Can We Be ‘Unmarked’?
“There Is No Unmarked Woman”
In Deborah Tannen’s essay “There Is No Unmarked Woman” she describes how every woman is “marked” in some way. She tells about how everyone judges or “marks” a woman by what kind of clothes she is wearing, whether they are tight or hang limply from her body. What kind of make-up she is wearing to how she styles her hair. She says that just by writing her essay and pointing out the fact that women are marked makes her marked. Getting married and changing you name makes you marked. The fact that you want to wear high heels instead of flats or flip flops instead of tennis shoes makes you marked. The world we live in marks us the day we decide to be different with everyone else, and for a girl, that’s at an early age. Well I am here to tell you that whatever she says isn’t always true. We can be unmarked if we want to.

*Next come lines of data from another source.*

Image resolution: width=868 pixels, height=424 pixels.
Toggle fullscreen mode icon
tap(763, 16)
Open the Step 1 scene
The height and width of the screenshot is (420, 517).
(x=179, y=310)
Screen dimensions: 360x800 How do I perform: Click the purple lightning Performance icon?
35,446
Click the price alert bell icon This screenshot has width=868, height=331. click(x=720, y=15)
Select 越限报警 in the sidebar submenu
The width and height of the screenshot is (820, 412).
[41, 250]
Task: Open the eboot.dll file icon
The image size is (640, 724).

I have to agree with Tannen that everything she is saying is true, about how women are judged about everything that they do, but I’m not going to sit back and pretend that I like it. In fact, this essay made me so angry that I didn’t want to finish reading it at first. There are points in this essay that I had to agree with, like the fact that no matter what a woman does, when she looks at another woman, the first thing we do is judge them by what they look like.

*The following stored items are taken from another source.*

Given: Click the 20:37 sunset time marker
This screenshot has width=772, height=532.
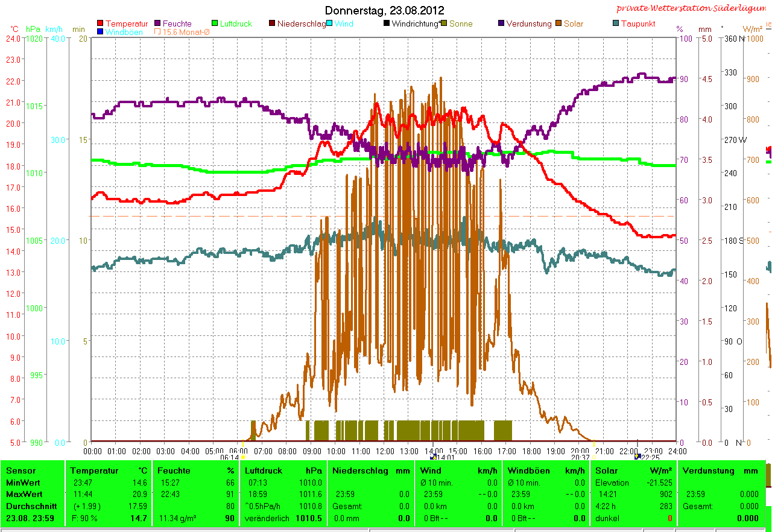Looking at the screenshot, I should 580,458.
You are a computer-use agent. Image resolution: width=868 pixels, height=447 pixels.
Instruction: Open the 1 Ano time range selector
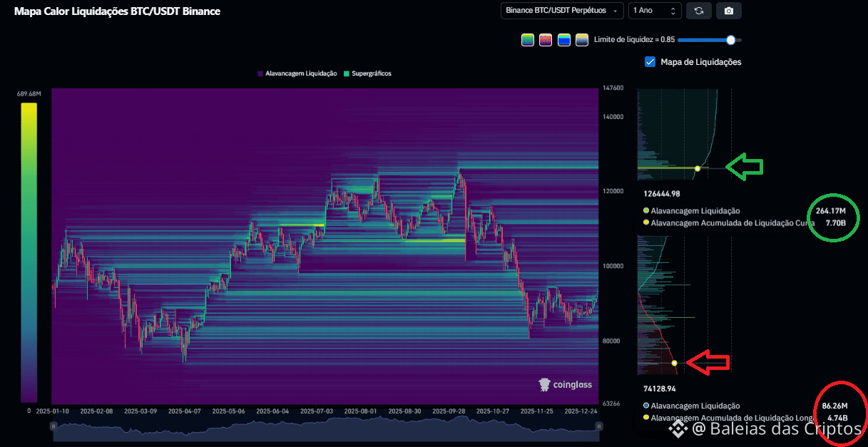(654, 11)
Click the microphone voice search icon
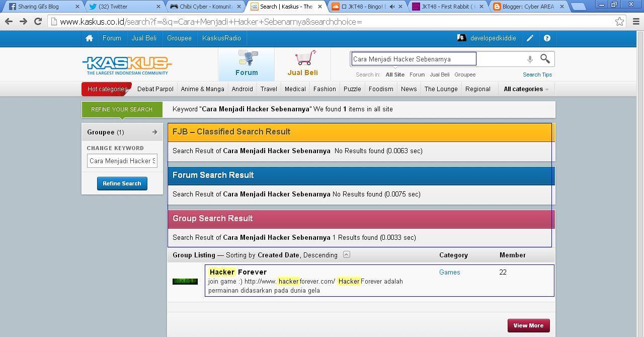The image size is (644, 337). (x=530, y=59)
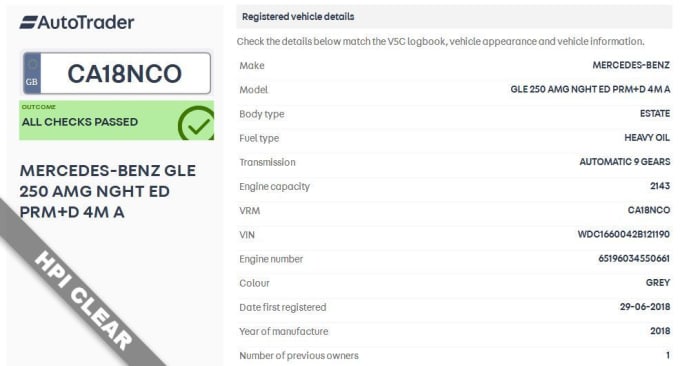680x366 pixels.
Task: Click the Year of manufacture 2018 value
Action: 660,331
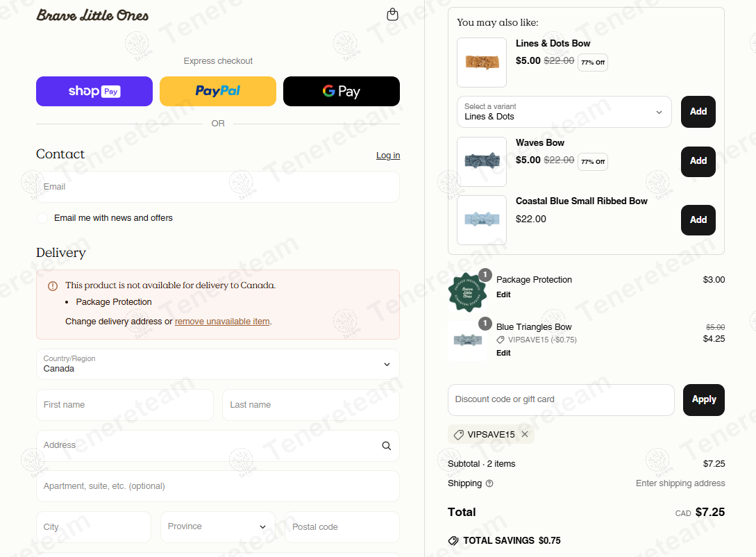Viewport: 756px width, 557px height.
Task: Open the Country/Region dropdown
Action: [x=218, y=364]
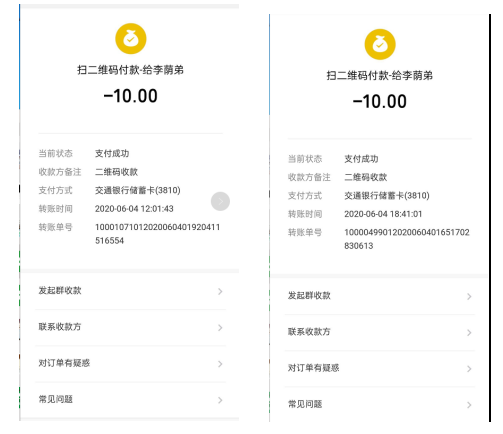
Task: Open 联系收款方 label in right receipt
Action: (309, 332)
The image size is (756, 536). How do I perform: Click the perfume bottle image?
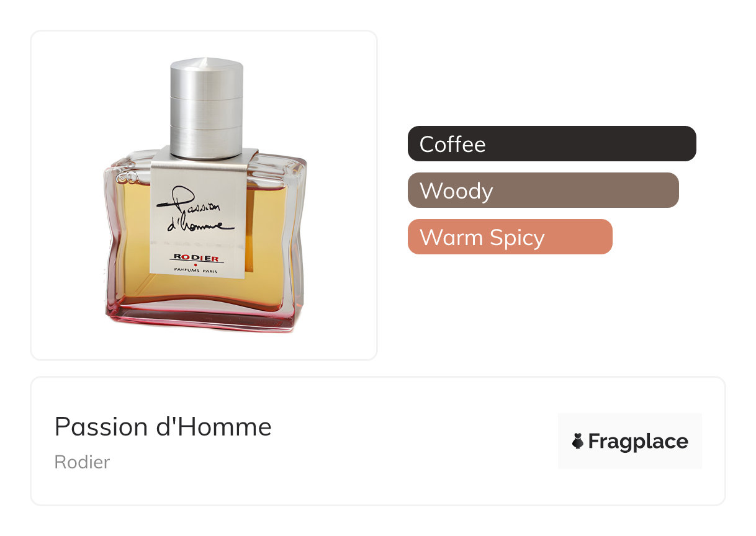tap(205, 195)
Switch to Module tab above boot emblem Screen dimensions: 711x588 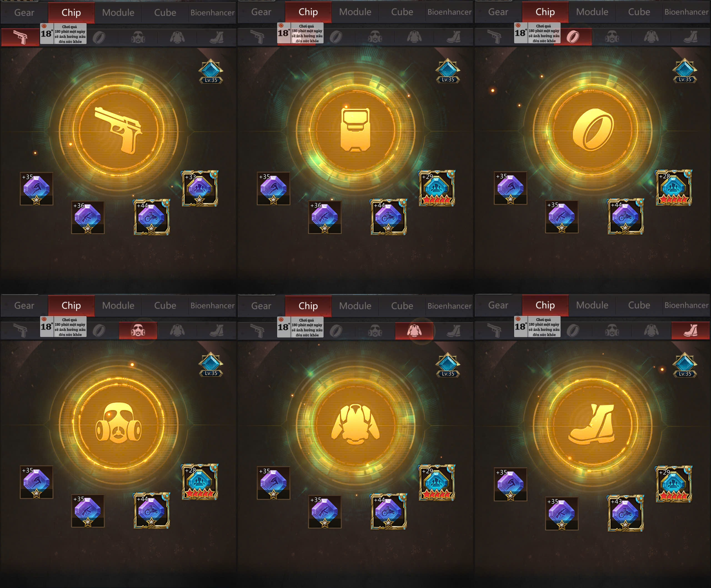click(x=592, y=305)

Then there are things that I don’t agree with at all in this essay: “Although no man wore make-up, you couldn’t say the men didn’t wear make-up in the sense that you would say a women didn’t wear make-up. For men, no make-up is unmarked.” (page 142, paragraph 15) This means that if a woman wears make-up, she is marked, but then again, if she doesn’t wear make-up, she is still marked. I would have to disagree with this only for the fact that I don’t wear make-up. I have never had to wear make-up. I have only worn it when I was in our school’s musicals and plays, and when I was on...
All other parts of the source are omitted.